Power ministry is getting suggestions from stakeholders over the draft procedure for accreditation of agencies.
Looking to put in place a thriving ecosystem for the Indian carbon market, the Union government is moving ahead with the process of nominating independent agencies that would certify carbon credits before these could be traded.
For this purpose, the power ministry has started getting suggestions from stakeholders over the draft procedure for accreditation of carbon verification agencies. The draft was circulated recently seeking public comments. Comments have also been sought on draft rules on eligibility for accredited carbon verification agencies.
According to Director General, Bureau of Energy Efficiency, Abhay Bakre the functioning of the Indian Carbon Indian Market would require diverse stakeholders to function according to the framework envisioned by the government. A “Carbon Credit Trading Scheme” has been announced by the government to address the issue of GHG emissions.
The country is poised to become one of the leaders in the green hydrogen sector. New and Renewable Energy Secretary Bhupinder Singh Bhalla said that the R&D Roadmap aims to leverage research to ensure that India is at the cutting edge of the sector in the world.
“If you really want to succeed, we need to produce green hydrogen at the least cost, in the best possible way.
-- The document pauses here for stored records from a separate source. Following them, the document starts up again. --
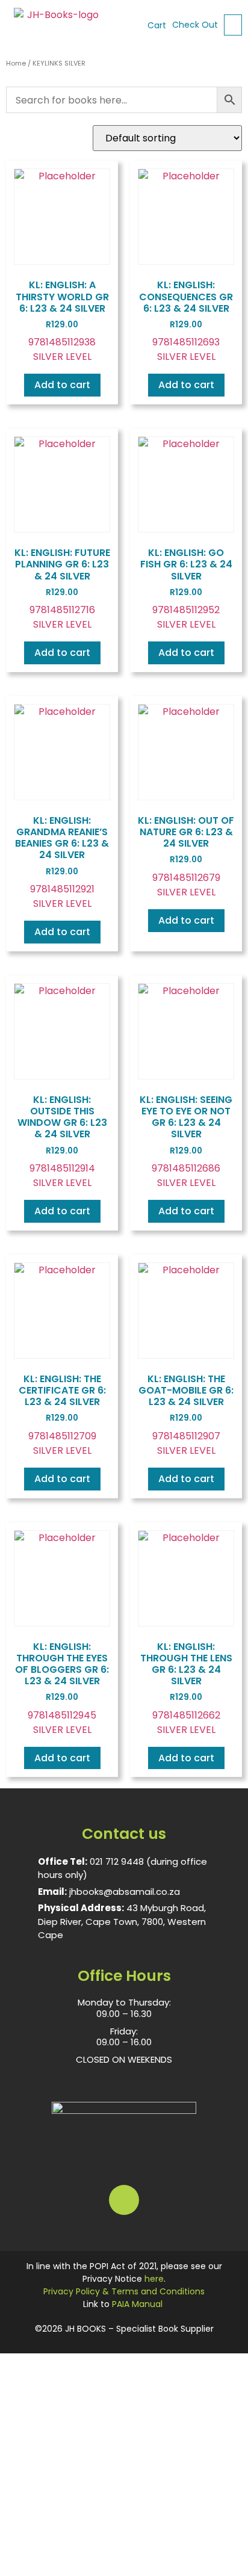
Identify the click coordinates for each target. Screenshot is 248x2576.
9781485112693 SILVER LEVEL (186, 320)
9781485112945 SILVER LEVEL (62, 1688)
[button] (233, 25)
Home (16, 63)
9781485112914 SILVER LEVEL (62, 1141)
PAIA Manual (137, 2304)
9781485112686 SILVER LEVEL (186, 1141)
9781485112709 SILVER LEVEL (62, 1414)
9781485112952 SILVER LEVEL (186, 588)
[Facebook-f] (124, 2200)
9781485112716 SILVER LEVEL (62, 588)
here (154, 2279)
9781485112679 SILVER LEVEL (186, 856)
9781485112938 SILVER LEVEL (62, 320)
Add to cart (62, 385)
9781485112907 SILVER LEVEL (186, 1414)
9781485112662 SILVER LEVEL (186, 1688)
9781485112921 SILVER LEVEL (62, 862)
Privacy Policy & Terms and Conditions (124, 2291)
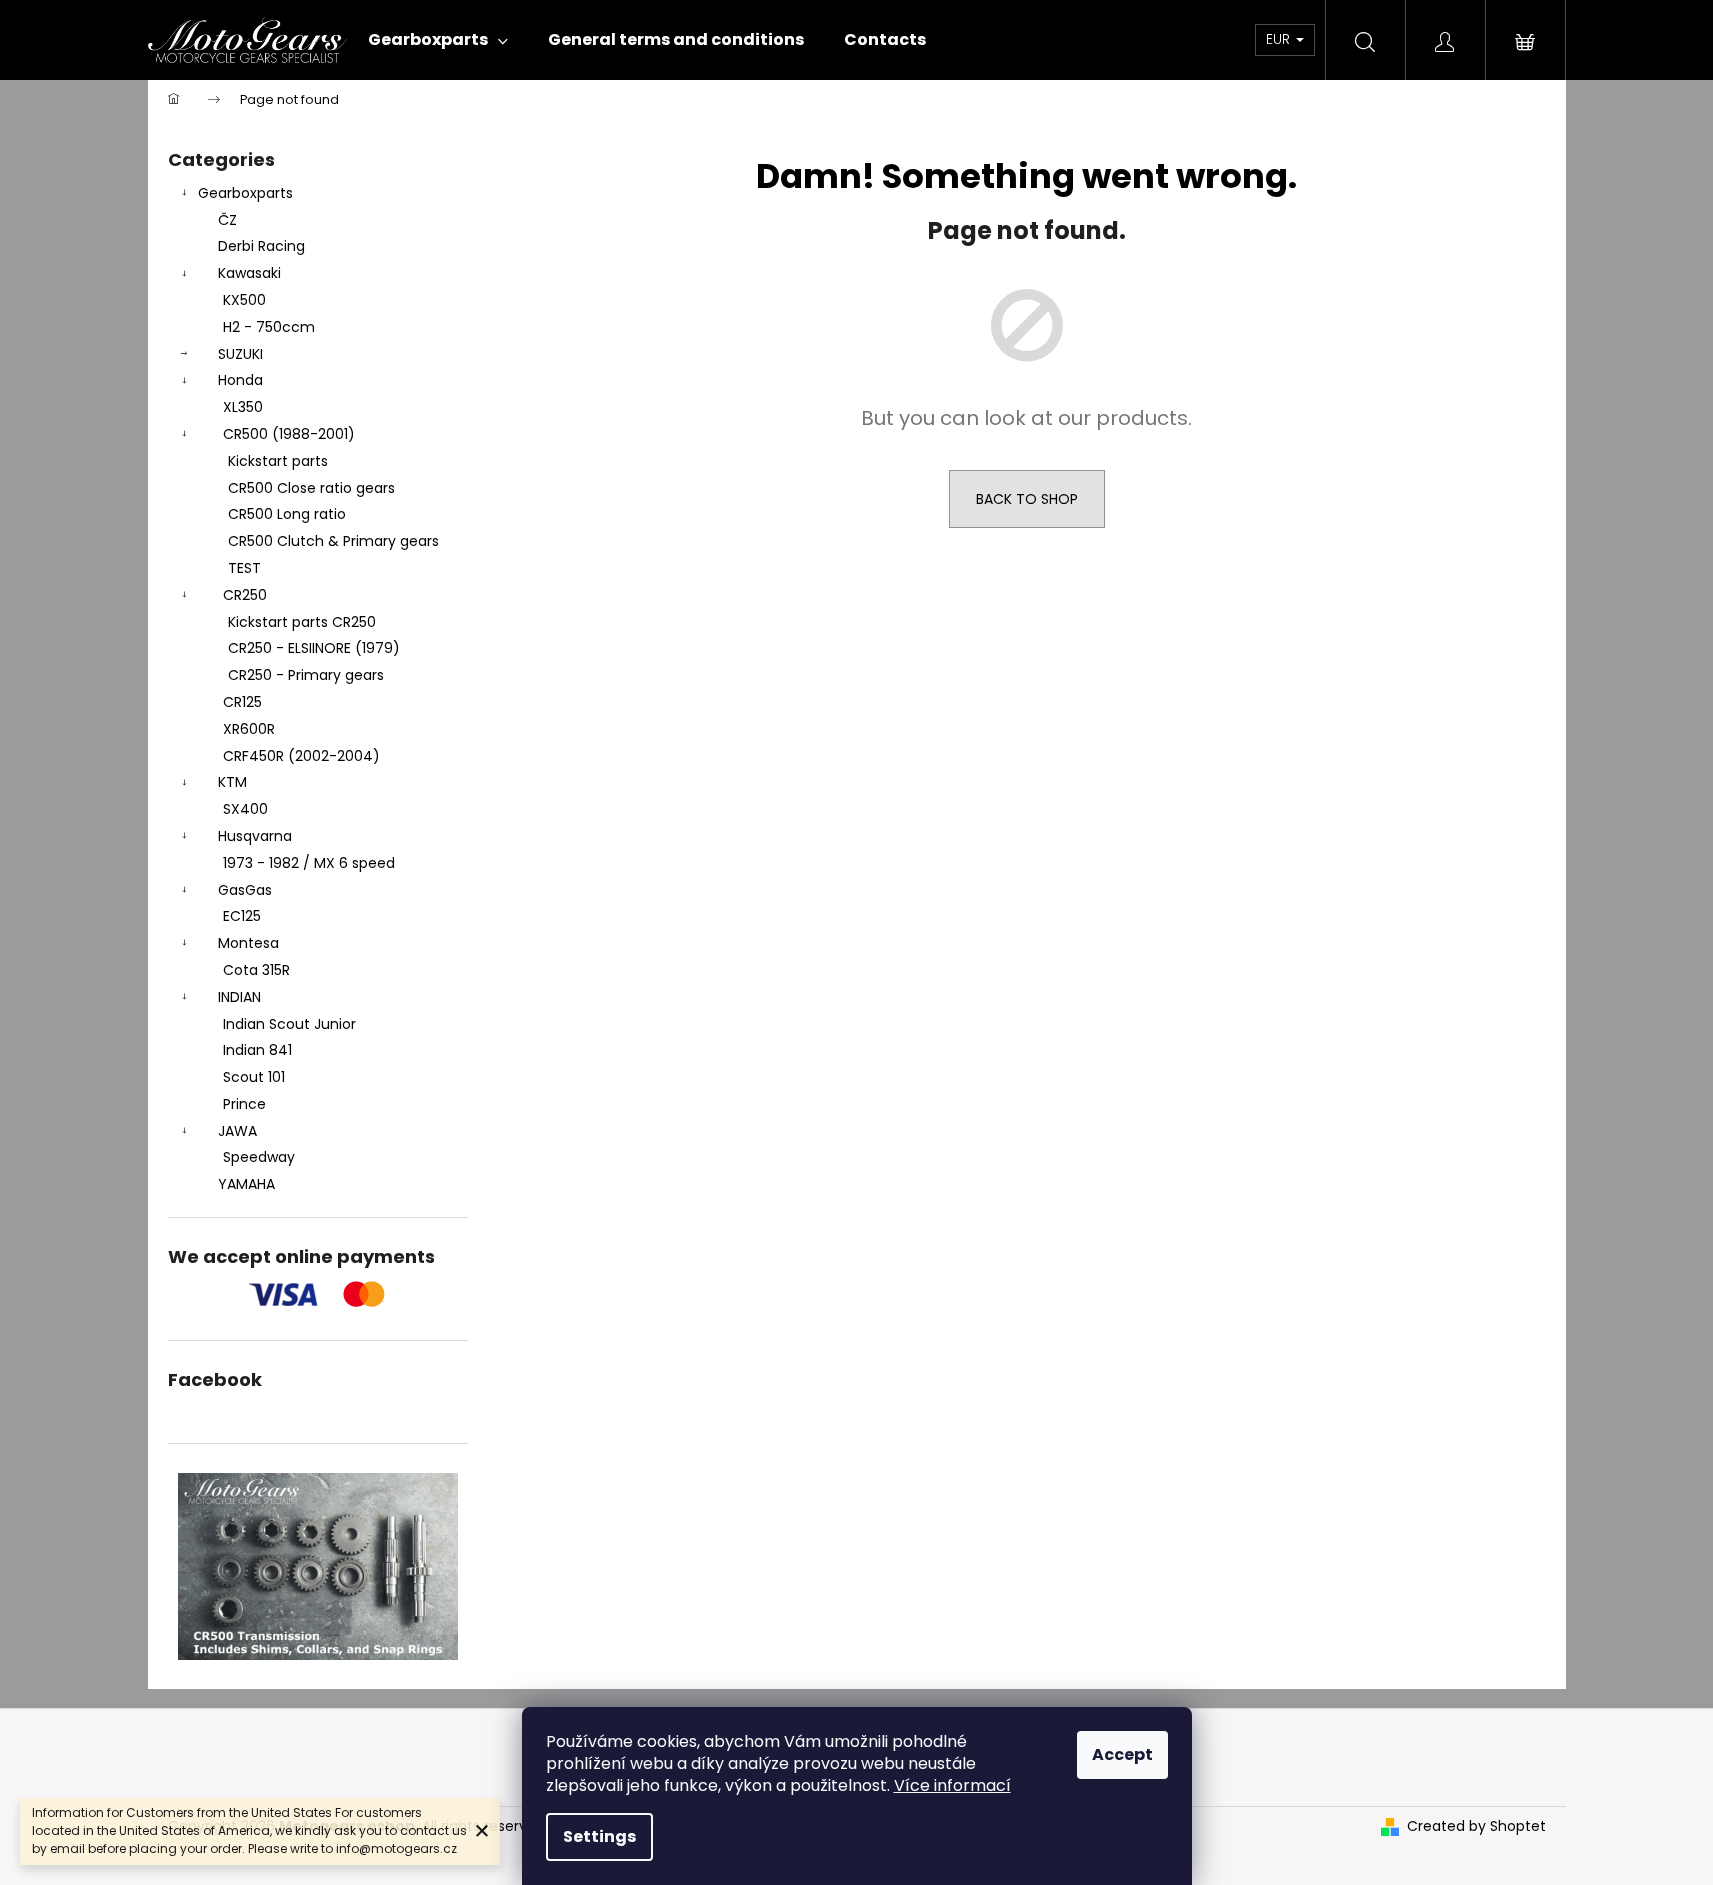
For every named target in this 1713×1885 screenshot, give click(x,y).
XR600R (249, 729)
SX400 (245, 809)
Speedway (259, 1157)
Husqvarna (255, 836)
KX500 (244, 300)
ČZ (227, 220)
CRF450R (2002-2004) (301, 756)
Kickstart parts (278, 461)
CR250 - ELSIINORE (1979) (314, 648)
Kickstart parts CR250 (302, 622)
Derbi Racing (261, 246)
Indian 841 (257, 1050)
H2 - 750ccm (269, 327)
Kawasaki (249, 273)
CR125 (242, 702)
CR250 (245, 595)
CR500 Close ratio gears (311, 488)
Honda (240, 380)
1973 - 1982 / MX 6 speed (309, 863)
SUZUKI (240, 354)
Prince (244, 1104)
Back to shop (1027, 499)
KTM (232, 782)
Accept (1122, 1754)
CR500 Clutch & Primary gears (333, 541)
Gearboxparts (245, 193)
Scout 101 (254, 1077)
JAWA (237, 1131)
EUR (1280, 39)
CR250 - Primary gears (306, 675)
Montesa (248, 943)
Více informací (952, 1785)
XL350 (243, 407)
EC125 (242, 916)
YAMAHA (246, 1184)
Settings (599, 1836)
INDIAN (239, 997)
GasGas (245, 890)
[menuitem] (438, 40)
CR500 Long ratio (287, 514)
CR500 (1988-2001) (289, 434)
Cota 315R (256, 970)
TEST (244, 568)
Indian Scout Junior (289, 1024)
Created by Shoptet (1476, 1826)
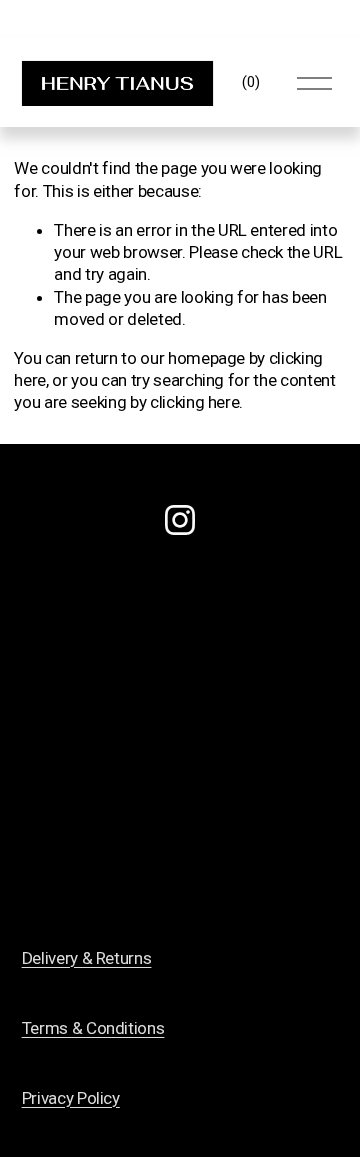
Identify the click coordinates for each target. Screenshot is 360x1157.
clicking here (195, 402)
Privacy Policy (71, 1098)
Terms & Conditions (93, 1028)
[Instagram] (180, 520)
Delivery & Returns (87, 958)
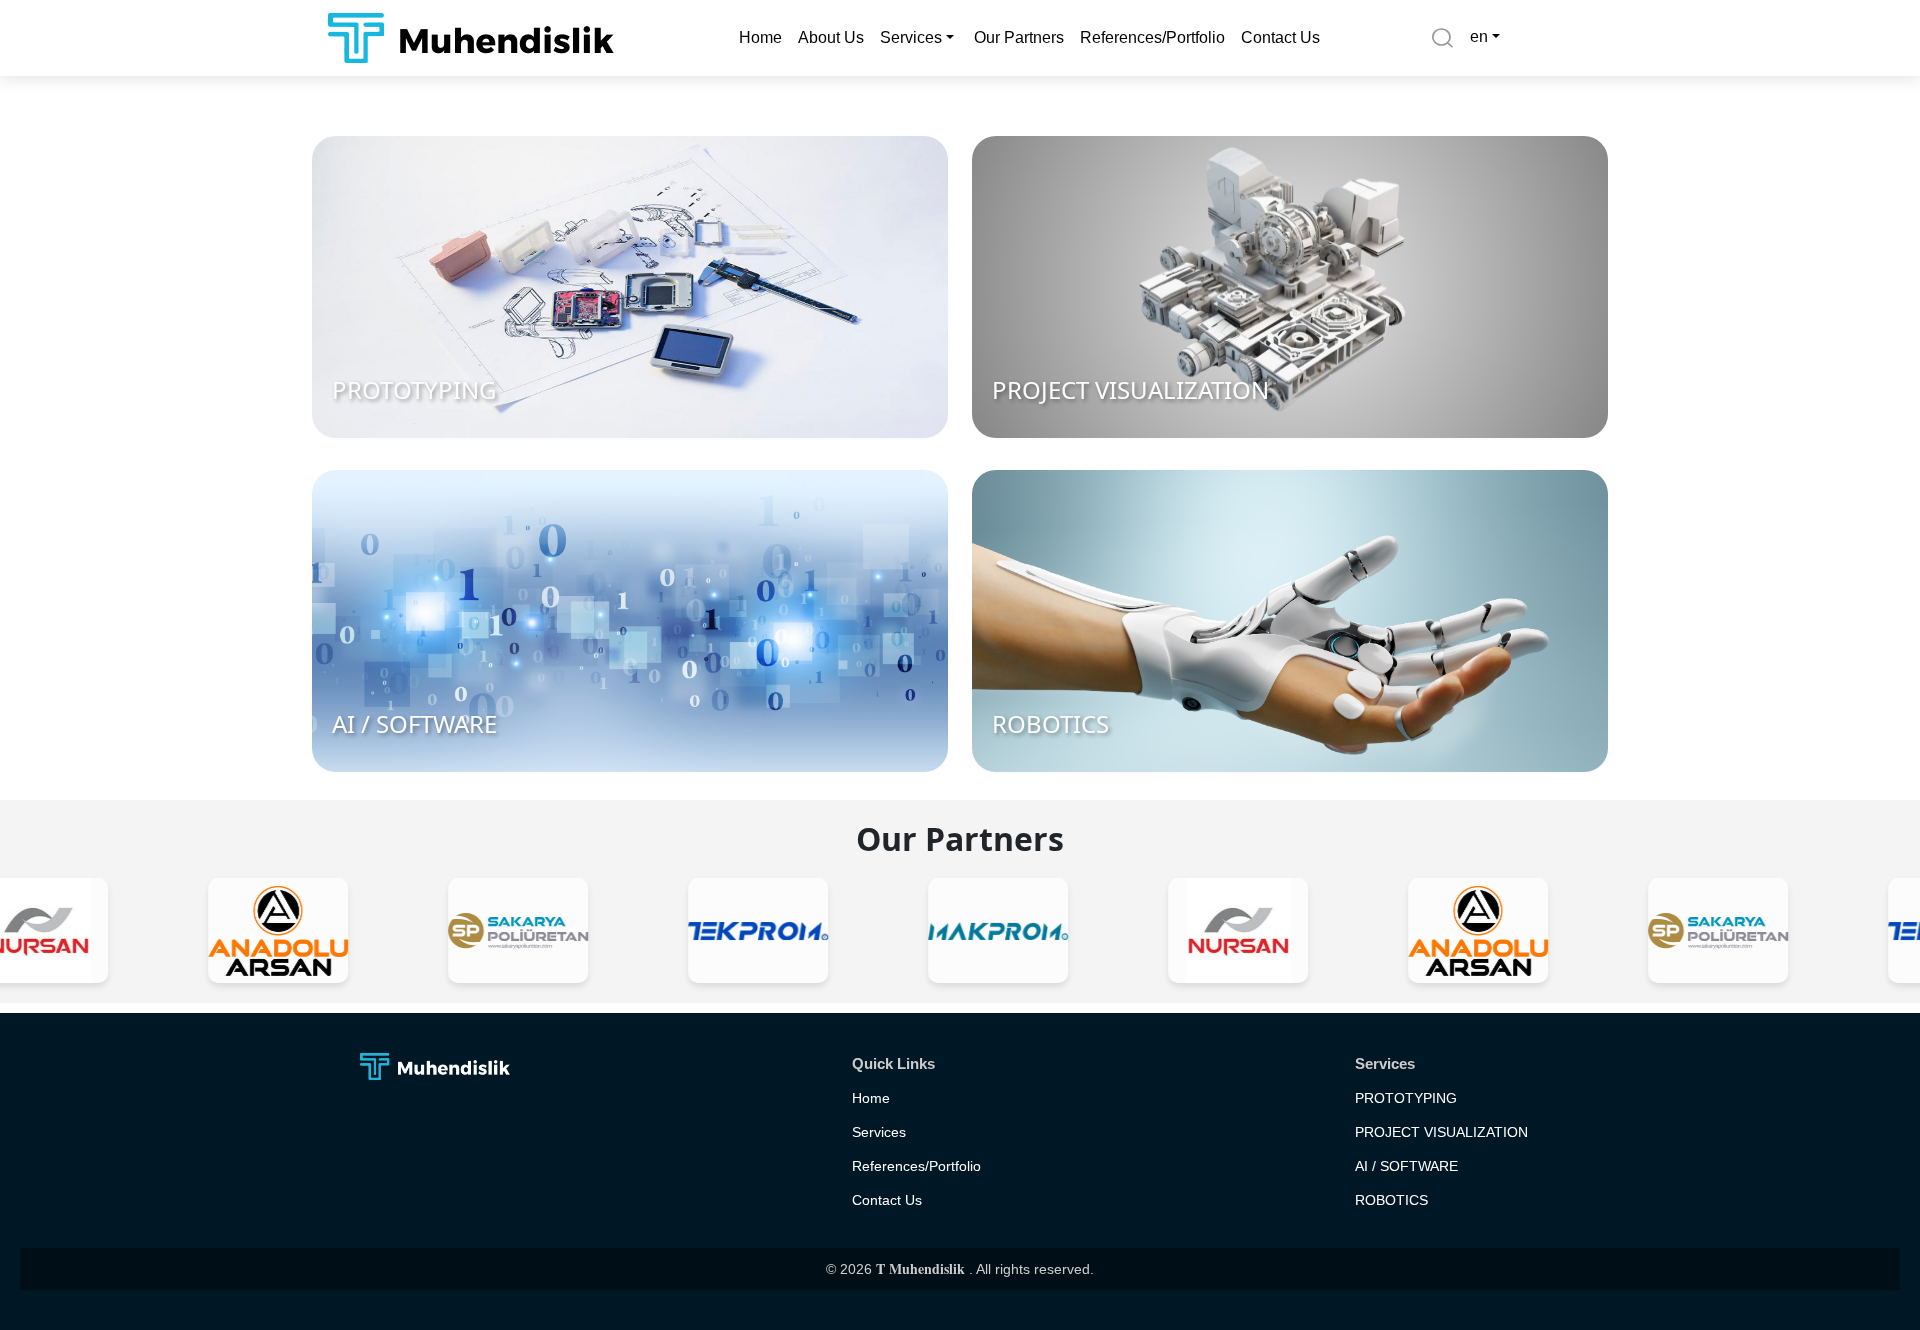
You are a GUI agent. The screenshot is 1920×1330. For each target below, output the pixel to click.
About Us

For this, we want to be the leader in technology as well, on par or ahead of the rest of the world. The R&D Roadmap for National Green Hydrogen Mission aims for all of this. It covers all aspects of production, transportation, storage and safety. We will issue a call for proposals based on this roadmap and we will start awarding specific projects under the Mission. The research awarded will allow India to be absolutely on par with the cutting edge in the field,” he said at an event.
The focus on research and development has also been increased with the government looking to achieve results through projects that can be completed within 2-3 years. According to Ajay Kumar Sood, principal scientific advisor to the Government of India, the goal in the first phase is to focus on mission mode projects which can yield results in 2–3 years. “The R&D budget announced in this mission is Rs 400 crores in just 2–3 years. If we are able to demonstrate that this R&D can make a difference at the ground level, then I am confident that more will come. Our first priority should be mission-mode projects which will yield results in 2–3 years; then, we can address grand challenges which will be rather long-term and also blue sky projects which will take disruptive pathways.”
Meanwhile, the ministry of new and renewable energy is believed to be in the final stages of rolling out the scheme for hydrogen hubs. The ministry has also finalised all schemes under the National Green Hydrogen Mission. An official from the ministry said for the hydrogen hubs scheme pilot projects are being undertaken in steel, shipping and road transport sectors.